A blog on financial markets and their regulation
Sending internet banking passwords by mail
June 24, 2011Posted by on
I have observed banks in India use several different ways to send internet banking passwords to their customers, but from a security point of view all these methods are totally unsatisfactory:
- Some banks send the username and password in two separate envelopes by ordinary mail usually with a time gap of a couple of days. The mailer is so designed that the password cannot be read (at least by the naked eye) without tearing it open. The only security here is that even if one of the envelopes is stolen or tampered with, the account is not compromised. Customers love this method because it is the most hassle free and simple mechanism. Banks like this because it allows them to centralize password issuance at a central location where it is easier to control operational risk. Moreover, because of centralization, it is possible to generate and print passwords only as needed. Since printed passwords do not have to be stored for long periods, the risk of their being compromised by insiders is reduced. However, this method of password dissemination also poses the biggest security risk at the customer end. Any person staying in the same house has the opportunity to take possession of both the username and the password; the account is then completely compromised.
- A less common variant of the above method is one where the bank requires the customer to send a signed acknowledgement of having received the password before activating the internet banking facility. This is a powerful security measure, but to make the process more convenient, these banks typically allow the acknowledgement to be sent by fax or email (scanned image). This makes the method useless because it is quite trivial to scan a signature from some other document and superimpose it on the scanned image of the acknowledgement form.
- Some banks (particularly public sector banks) require the customer to come to the bank in person to collect the username and password. Customers (especially the younger generation to whom a bank means an ATM and not a branch) hate this because they are today accustomed to getting everything sitting at home. The direct security risk is low in this method, but there are severe operational risks. Thousands of envelopes containing usernames and passwords are stored for long periods of time in hundreds of branches across the country. If even one pair (of usernames and passwords) is compromised, a rogue employee might be able to arrange matters in such a way as to assign this pair to a vulnerable account (an account with a large balance that is monitored infrequently). Moreover general bank staff in the branches are not particularly sensitive to password security. Sharing of password between different staff members is quite rampant in many branches and there is often a culture of not taking security precautions seriously. Some bank staff are themselves not aware of the nuances of internet banking and often give wrong instructions to customers. All of these increase security risks.
Many people think that these security risks are trivial and unavoidable. Subconsciously, they think that the bank must anyway store the password somewhere to verify the password that the user types in. But this is wrong. Computers never store user passwords at all – at least they are not supposed to do so. What is stored is a secure cryptographic hash of the password from which the password cannot be recovered with any reasonable amount of computational effort. When a user tries to log in, what happens is that the computer applies the same secure cryptographic hash to the password that the user typed in. If this hash matches the stored password hash, the computer accepts the password as correct and carefully erases (from its own memory) the password that it just read in from the user. Good software programmers are so paranoid about this that before they read the password that a user is typing in, they take care to lock the memory location into RAM (for example, by using mlock in unix) so that during the few milliseconds that the plain text password exists in the computer’s memory, this password is not accidentally written to the hard disk when the operating system manages its virtual memory.
Looking at things with this background, it appears to me that any system in which a password exists in plain text printed form even for a few minutes (let alone several days) is an unacceptable and intolerable level of security risk.

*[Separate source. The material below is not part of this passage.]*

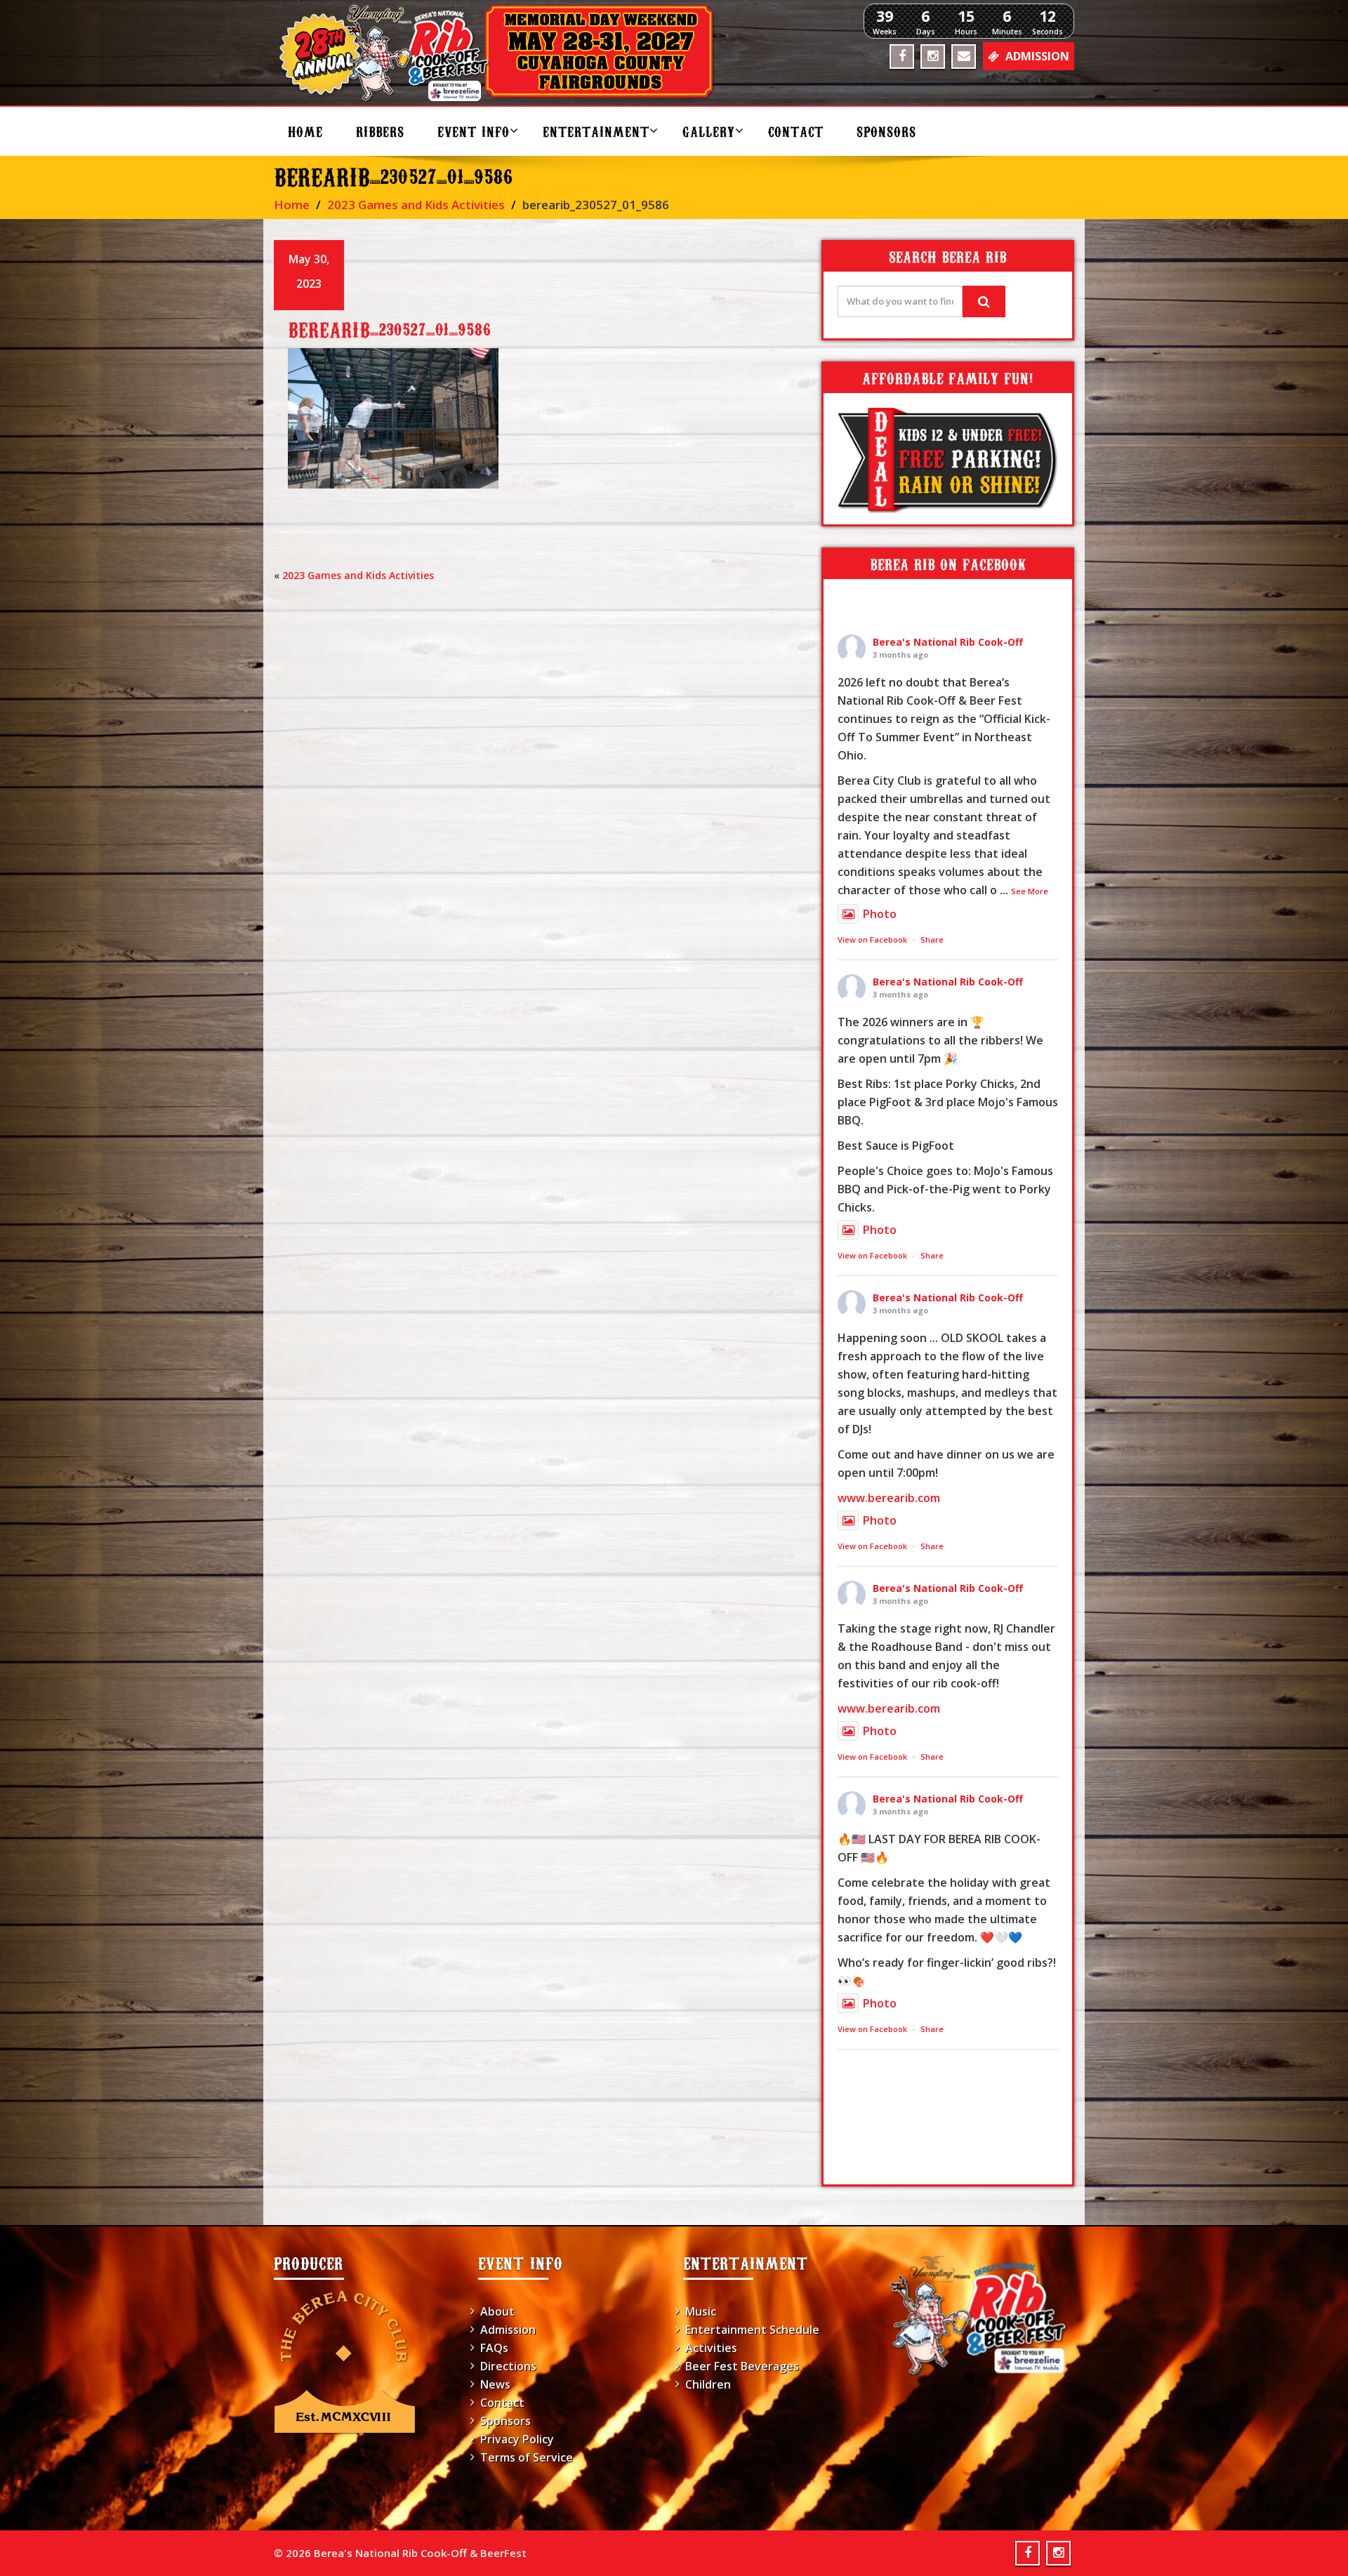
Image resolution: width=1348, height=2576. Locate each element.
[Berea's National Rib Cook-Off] (503, 53)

There is also a very simple solution to the problem. The most secure way of sending a password to the customer is not to send the password at all! This requires that the bank should not generate the password in the first place. If the user generates the password, then there is no need to send the password to him at all. This thought occurred to me when I was examining the process of applying for a PAN number online (A similar process is used for online filing of income tax returns also.). This process addresses the same problem that the bank faces – a PAN number cannot be allotted without receiving signed documents in physical form:
- The applicant fills the form online and submits the form.
- The system displays an acknowledgement which contains a unique 15-digit acknowledgement number.
- The applicant prints the acknowledgement, affixes the photograph, signs it, attaches relevant documents and mails it to the PAN Service Unit.
- At the PAN Service Unit, the 15-digit acknowledgement number provides the link between the physical records and the online application to enable processing of the application.
This process can be adapted to the internet banking password problem as follows. The customer applies for internet banking online and chooses a password. As usual, the system stores a a secure cryptographic hash of the password but does not enable the online banking facility at this stage. The system generates an acknowledgement number and lets the customer print out an application form which includes this acknowledgement number. The customer mails this form duly signed to the bank. After the bank verifies the signature and other documents, it simply enables the password that the user has already generated. At all times, this password is known only to the user; neither does the bank records this password on paper nor does it store the password electronically in plain text.